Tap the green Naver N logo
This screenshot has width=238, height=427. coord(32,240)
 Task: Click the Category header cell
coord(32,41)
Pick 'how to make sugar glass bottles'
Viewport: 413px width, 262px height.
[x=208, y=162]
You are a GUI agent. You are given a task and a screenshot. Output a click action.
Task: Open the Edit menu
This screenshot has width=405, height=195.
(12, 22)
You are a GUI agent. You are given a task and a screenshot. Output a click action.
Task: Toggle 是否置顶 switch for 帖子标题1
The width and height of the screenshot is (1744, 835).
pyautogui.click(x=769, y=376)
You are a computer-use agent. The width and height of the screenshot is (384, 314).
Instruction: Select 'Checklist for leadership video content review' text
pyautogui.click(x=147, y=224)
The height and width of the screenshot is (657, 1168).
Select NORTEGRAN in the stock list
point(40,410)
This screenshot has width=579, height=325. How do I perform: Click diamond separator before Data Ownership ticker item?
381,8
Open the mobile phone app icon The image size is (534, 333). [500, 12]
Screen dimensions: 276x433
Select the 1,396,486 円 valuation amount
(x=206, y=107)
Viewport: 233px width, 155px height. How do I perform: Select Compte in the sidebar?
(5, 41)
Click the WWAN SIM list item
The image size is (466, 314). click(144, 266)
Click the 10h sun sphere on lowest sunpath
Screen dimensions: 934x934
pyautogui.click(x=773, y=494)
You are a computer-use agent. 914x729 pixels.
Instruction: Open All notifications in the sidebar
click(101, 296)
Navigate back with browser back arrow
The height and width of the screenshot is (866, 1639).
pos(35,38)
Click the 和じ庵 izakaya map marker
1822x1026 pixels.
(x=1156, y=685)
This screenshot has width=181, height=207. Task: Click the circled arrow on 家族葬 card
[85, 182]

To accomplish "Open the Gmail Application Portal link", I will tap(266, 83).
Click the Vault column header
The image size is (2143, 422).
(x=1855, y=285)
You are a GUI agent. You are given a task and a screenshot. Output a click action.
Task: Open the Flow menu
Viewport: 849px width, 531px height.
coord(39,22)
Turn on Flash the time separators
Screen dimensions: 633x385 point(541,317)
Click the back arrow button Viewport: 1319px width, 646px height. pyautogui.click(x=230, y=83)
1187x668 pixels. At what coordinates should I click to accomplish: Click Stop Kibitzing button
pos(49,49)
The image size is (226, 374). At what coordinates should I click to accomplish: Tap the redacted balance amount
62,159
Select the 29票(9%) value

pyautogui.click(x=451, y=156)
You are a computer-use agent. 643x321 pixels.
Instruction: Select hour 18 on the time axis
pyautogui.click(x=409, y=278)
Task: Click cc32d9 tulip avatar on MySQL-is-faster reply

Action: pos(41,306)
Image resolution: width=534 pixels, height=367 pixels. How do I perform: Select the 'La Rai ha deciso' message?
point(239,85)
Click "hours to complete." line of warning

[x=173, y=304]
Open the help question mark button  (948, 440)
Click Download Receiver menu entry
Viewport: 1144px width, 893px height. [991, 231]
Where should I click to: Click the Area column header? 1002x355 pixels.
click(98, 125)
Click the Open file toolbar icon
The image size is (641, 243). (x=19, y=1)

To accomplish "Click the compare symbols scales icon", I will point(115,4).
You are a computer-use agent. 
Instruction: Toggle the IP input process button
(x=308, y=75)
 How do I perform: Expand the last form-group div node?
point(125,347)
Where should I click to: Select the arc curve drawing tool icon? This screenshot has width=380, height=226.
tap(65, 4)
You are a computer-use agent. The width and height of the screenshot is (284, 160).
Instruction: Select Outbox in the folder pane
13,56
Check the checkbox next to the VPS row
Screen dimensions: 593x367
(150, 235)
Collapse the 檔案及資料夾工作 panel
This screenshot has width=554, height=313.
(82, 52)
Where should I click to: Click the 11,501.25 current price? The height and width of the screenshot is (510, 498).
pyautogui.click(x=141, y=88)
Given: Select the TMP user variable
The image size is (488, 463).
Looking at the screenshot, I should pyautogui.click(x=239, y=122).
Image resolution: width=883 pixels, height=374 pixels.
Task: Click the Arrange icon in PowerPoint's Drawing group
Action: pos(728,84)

▶ REQUIRED ACTION
Restate every entry word for word.

▶ SOLUTION FOR THIS TASK
Tap the green Naver N logo
This screenshot has width=238, height=427. coord(32,240)
 Task: Click the Category header cell
coord(32,41)
Pick 'how to make sugar glass bottles'
Viewport: 413px width, 262px height.
[x=208, y=162]
You are a GUI agent. You are given a task and a screenshot. Output a click action.
Task: Open the Edit menu
This screenshot has width=405, height=195.
(12, 22)
You are a GUI agent. You are given a task and a screenshot. Output a click action.
Task: Toggle 是否置顶 switch for 帖子标题1
The width and height of the screenshot is (1744, 835).
pyautogui.click(x=769, y=376)
You are a computer-use agent. The width and height of the screenshot is (384, 314).
Instruction: Select 'Checklist for leadership video content review' text
pyautogui.click(x=147, y=224)
The height and width of the screenshot is (657, 1168).
Select NORTEGRAN in the stock list
point(40,410)
This screenshot has width=579, height=325. How do I perform: Click diamond separator before Data Ownership ticker item?
381,8
Open the mobile phone app icon The image size is (534, 333). [500, 12]
Screen dimensions: 276x433
Select the 1,396,486 円 valuation amount
(x=206, y=107)
Viewport: 233px width, 155px height. How do I perform: Select Compte in the sidebar?
(5, 41)
Click the WWAN SIM list item
The image size is (466, 314). click(144, 266)
Click the 10h sun sphere on lowest sunpath
Screen dimensions: 934x934
pyautogui.click(x=773, y=494)
You are a computer-use agent. 914x729 pixels.
Instruction: Open All notifications in the sidebar
click(101, 296)
Navigate back with browser back arrow
The height and width of the screenshot is (866, 1639).
pos(35,38)
Click the 和じ庵 izakaya map marker
1822x1026 pixels.
(x=1156, y=685)
This screenshot has width=181, height=207. Task: Click the circled arrow on 家族葬 card
[85, 182]

To accomplish "Open the Gmail Application Portal link", I will tap(266, 83).
Click the Vault column header
The image size is (2143, 422).
(x=1855, y=285)
You are a GUI agent. You are given a task and a screenshot. Output a click action.
Task: Open the Flow menu
Viewport: 849px width, 531px height.
coord(39,22)
Turn on Flash the time separators
Screen dimensions: 633x385 point(541,317)
Click the back arrow button Viewport: 1319px width, 646px height. pyautogui.click(x=230, y=83)
1187x668 pixels. At what coordinates should I click to accomplish: Click Stop Kibitzing button
pos(49,49)
The image size is (226, 374). At what coordinates should I click to accomplish: Tap the redacted balance amount
62,159
Select the 29票(9%) value

pyautogui.click(x=451, y=156)
You are a computer-use agent. 643x321 pixels.
Instruction: Select hour 18 on the time axis
pyautogui.click(x=409, y=278)
Task: Click cc32d9 tulip avatar on MySQL-is-faster reply

Action: pos(41,306)
Image resolution: width=534 pixels, height=367 pixels. How do I perform: Select the 'La Rai ha deciso' message?
point(239,85)
Click "hours to complete." line of warning

[x=173, y=304]
Open the help question mark button  (948, 440)
Click Download Receiver menu entry
Viewport: 1144px width, 893px height. [991, 231]
Where should I click to: Click the Area column header? 1002x355 pixels.
click(98, 125)
Click the Open file toolbar icon
The image size is (641, 243). (x=19, y=1)

To accomplish "Click the compare symbols scales icon", I will point(115,4).
You are a computer-use agent. 
Instruction: Toggle the IP input process button
(x=308, y=75)
 How do I perform: Expand the last form-group div node?
point(125,347)
Where should I click to: Select the arc curve drawing tool icon? This screenshot has width=380, height=226.
tap(65, 4)
You are a computer-use agent. The width and height of the screenshot is (284, 160).
Instruction: Select Outbox in the folder pane
13,56
Check the checkbox next to the VPS row
Screen dimensions: 593x367
(150, 235)
Collapse the 檔案及資料夾工作 panel
This screenshot has width=554, height=313.
(82, 52)
Where should I click to: Click the 11,501.25 current price? The height and width of the screenshot is (510, 498).
pyautogui.click(x=141, y=88)
Given: Select the TMP user variable
The image size is (488, 463).
Looking at the screenshot, I should pyautogui.click(x=239, y=122).
Image resolution: width=883 pixels, height=374 pixels.
Task: Click the Arrange icon in PowerPoint's Drawing group
Action: pos(728,84)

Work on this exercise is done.